Figure 3. Adhesion and Genetic Mutation in GBM. Cellular membrane proteins play a role in individual GBM cell adhesion to the core tumor. However, through genetic mutation, GBM cells can induce an overexpression of hyaluronic acid, which serves as a ligand for CD-44 receptors. The CD-44 receptors activate SRC complexes that induces a shift to mesenchymal shift in GBM.

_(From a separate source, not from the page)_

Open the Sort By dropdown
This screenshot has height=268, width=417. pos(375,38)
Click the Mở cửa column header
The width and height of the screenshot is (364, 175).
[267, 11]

4. Major Molecular Mechanisms Associated with Physical Forces in GBM
The researchers have reviewed 11 physical mechanisms involved in GBM aggression, recurrence, migration, and invasion and, in summary, the researchers identified 34 influential molecules and pathways. These molecular influencers were elucidated primarily via the analysis of human cell lines, and included G508, U373 MG, CD133+ GBM cells, U251, U87MG, U87, LN229, HGL21, U343, GL15, U118, and CC2565. The U87 cell lines were used most frequently in the reviewed studies. Three molecular pathways (Piezo/PIEZO1
[5], tenascin C
[15], and Talin-1
[16]) were found to be involved in altering GBM stiffness, one (tenascin
[11]) was involved in tensile forces, one (PHIP
[17]) was involved in traction, four (miR548
[18], caveolin-1, integrin-β1, and Rac1
[19]) were involved in compression, two (PIVL
[20] and P311/PTZ17
[13]) was involved in adhesion, ten (swelling-activated chloride current
[21], caveolin-1/CAVIN1, UPA, MMPS, AQP1
[22], Snail-1, Snail-2, N-cadherin, Twist, and vimentin
[23]) were involved in changes to cellular osmotic pressure, seven (Nestin, vimentin, actin filaments, vinculin, paxillin, and FAK
[24]) contributed to shear stress, two (collagen and hyaluronan
[25]) contributed to solid stress, and two (HAMLET
[12] and swelling-activated chloride currents
[26]) were involved in cellular volume changes. Most of the contributing molecular changes were not directly overlapping, though several contributed to more than one physical force: tenascin contributed to both stiffness and tensile forces; swelling-activated chloride channels impacted both changes to cellular osmotic pressure and cellular volume changes; vimentin influenced osmotic pressure and shear stress; hyaluronan impacted solids. The role of multiple molecular pathways influencing single cellular functions highlights GBM redundancy and suggests that the physical forces associated with more molecular pathways are critical to GBM survival. Furthermore, the diversity and variability of molecular changes to GBMs are telling of GBM’s robustness and adaptability.